190 million questions were answered during the 2015 Language Perfect Championship. As I mentioned in my previous post, Education Perfect promised to donate money to help people in Nepal for every student that achieved a Gold Award this year, so here is an update on #GoldForNepal!  More than 5,000 students received Gold and Elite awards which means they have donated $5,300 to charities in Nepal.

If you have 5 minutes to spare, it is worth looking at the clip from the winning school, Mission Heights Junior College in Manukau, New Zealand. It is worth showing it to your learners too, whatever age they are, as there is a lot of talk about determination!


Another opportunity to look at is the British Academy Schools Language Awards. A series of awards are being offered for
projects that encourage more students to study languages beyond the age of 16. I know that there is some absolutely fantastic work going on in schools and universities, so how about applying? Think what you could do with the additional financial support you would get. The deadline is 30th June. They are looking for projects that would improve take up and enthusiasm for language learning over time, that provide lasting value for money and build partnerships. It is the element of collaboration that is so important, don’t you agree? We have looked at lots of ways of collaborating very recently!
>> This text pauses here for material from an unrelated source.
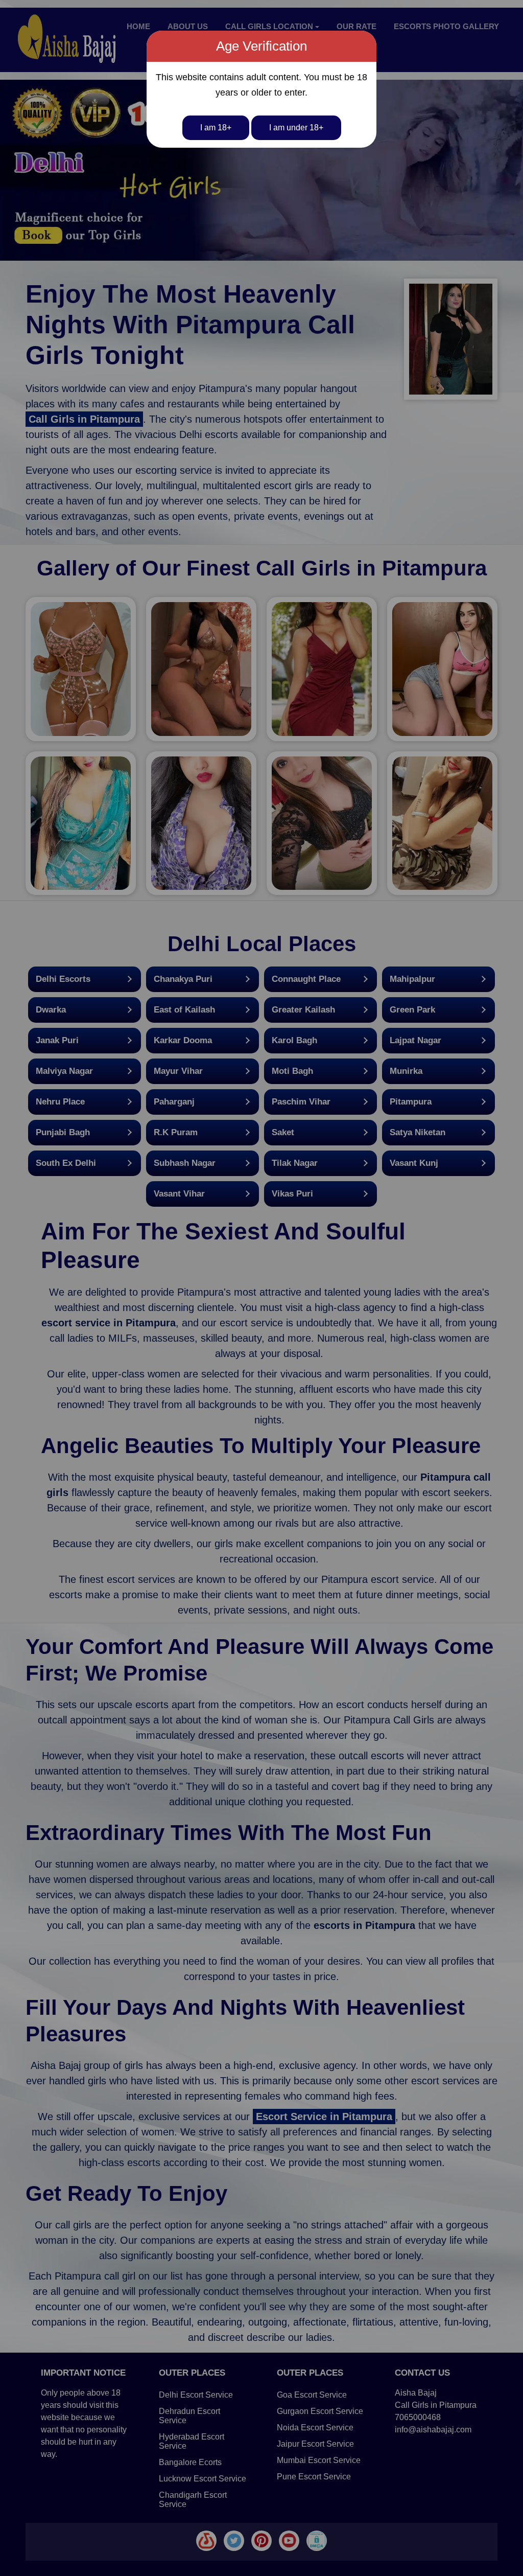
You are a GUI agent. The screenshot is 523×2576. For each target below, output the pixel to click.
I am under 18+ (296, 127)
Another great opportunity is the Goethe Institut Umdenken exhibition, which runs in London from 16th June until 3rd July between 10.00 and 15.00. It is free but you need to book to be able to take your students. Information: +44 20 75964031. I heard a really good talk about this last Saturday by Katrin Lauber. I really believe that we must work more closely with science, to link learning and encourage more to continue with language learning alongside their other studies.

Collaborating with other subject disciplines particularly English must help? I was very interested to read last week that SSAT and Oxford University Press have been collaborating and come up with an online package, Living Literacy.


Jill Carter, Advanced Skills Teacher, former Leader of English, GCSE Interventionist and author, has written this on her blog,

‘Everyone talks about literacy across the curriculum, whole school literacy and literacy co-ordinators but, like differentiation, when you actually ask what this means no-one really provides an answer. I think this results, in part, from the confusion over Literacy (with a capital L) and English. In the primary sector anything that resembles English is referred to as Literacy although the students generally call Maths Maths [should there be a comma there?]. Why is this? Literacy is the mechanics of English but it is also the mechanics of all subjects…

What we do know for sure about developing literacy is that it is good for us – good for the students, good for the school and good for society as a whole…’

Here is a link to the whole post, which I think is well worth looking at in a CPD session. It certainly has relevance for us as teachers of ‘other languages’.

During the remaining weeks of this term we will be looking at things that you may be considering as you plan for next year. I’ve asked a colleague, Rob Pike, to write a couple of guest posts, so I hope the material will be helpful to you.

(By the way, the photo of the reading café in my post last week was taken at Gairloch in North West Scotland. Did  you guess correctly?)